Wie Michael und Axel schon geschrieben haben muß man bei massiven Leitern beim Einbau schon vorsichtig sein, aber wenn man die Shellys nicht gerade mit roher Gewalt in die Dose "stopft", dann passiert im Normalfall nichts. Ich habe inzwischen über 30 Shellys in UP-Dosen verbaut und hatte noch keine Probleme.
Aber ich sehe durchaus ein paar konstruktionsbedingte Probleme:
- Die Klemmen werden nur durch die verlöteten Kontakte auf der Platine gehalten. Es gibt keine weitere mechanische Befestigung. Es gibt z.B. auch Klemmen die zusätzlich mechanisch mit der Platine verbunden sind (genietet). Das würde aber wieder Platz (und Geld) kosten. Und wenn man die Produkte so klein und kostengünstig wie möglich anbieten will dann fällt so eine Option halt hinten runter.

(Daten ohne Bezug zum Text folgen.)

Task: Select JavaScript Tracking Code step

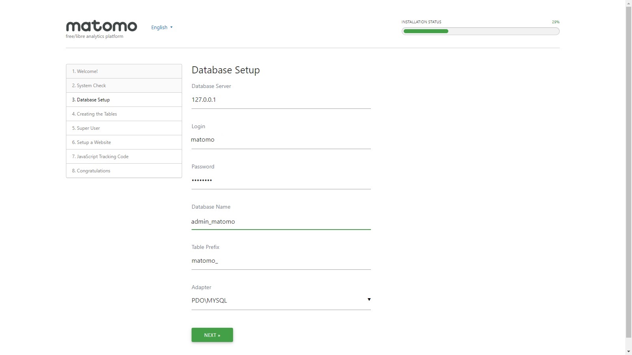Action: [x=124, y=157]
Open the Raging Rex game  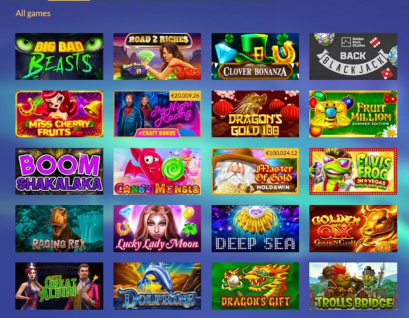click(x=59, y=229)
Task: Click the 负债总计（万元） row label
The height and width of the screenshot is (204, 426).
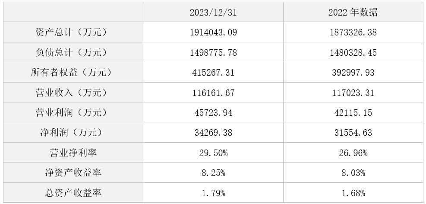Action: tap(73, 52)
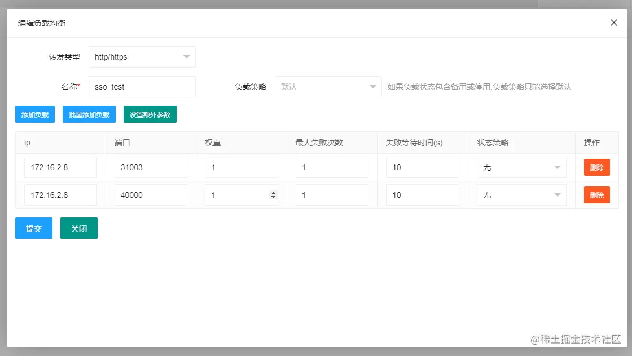Viewport: 632px width, 356px height.
Task: Open the 状态策略 dropdown in the second row
Action: pyautogui.click(x=520, y=194)
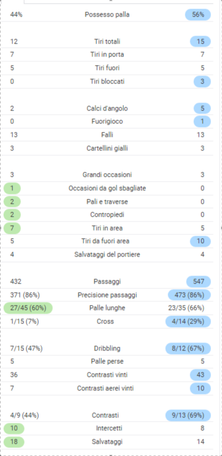Select the Occasioni da gol sbagliate green badge
This screenshot has width=222, height=456.
tap(12, 188)
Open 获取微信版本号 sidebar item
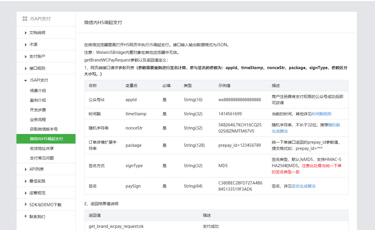This screenshot has width=375, height=230. click(x=44, y=129)
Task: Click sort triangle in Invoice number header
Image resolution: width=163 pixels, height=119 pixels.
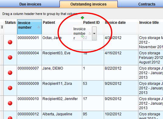Action: pos(39,27)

- Die Metallzunge in der Klemme (zwischen Schraube und Leiter) ist glatt und hat daher eine relativ kleine Haltekraft, d.h. man muß die Klemmen schon relativ fest anziehen damit die Leiter auch sicher halten. Dadurch kommt man allerdings auch schnell an die mechanischen Grenzen der Klemmen.
- Dabei kommt es dann wieder auf die Qualität der Klemme an. Ich kann mich noch sehr gut an Probleme während meiner Zeit im Prüffeld erinnern. Da hatten wir z.B. auch solche Printklemmen auf Automationsgeräten. Bei den Klemmen von AMP ist bei Überlastung durch zu festes Anziehen der Schraube der Klemmenblock gebrochen und damit war der angeschlossene Leiter wieder lose (was man nicht immer direkt merkt). Die gleichen Klemmen von Phoenix-Contact sind da besser konstruiert. Wenn man die zu fest anzieht geht zuerst die Schraube kaputt und nicht die Klemme. Und die Schraube kann man im Zweifel austauschen.
Aber unabhängig von all dem kann ich Dir nur raten den "blitzenden" Shelly sofort auszutauschen bevor Du irgendwann einen Schmorbrand auslöst.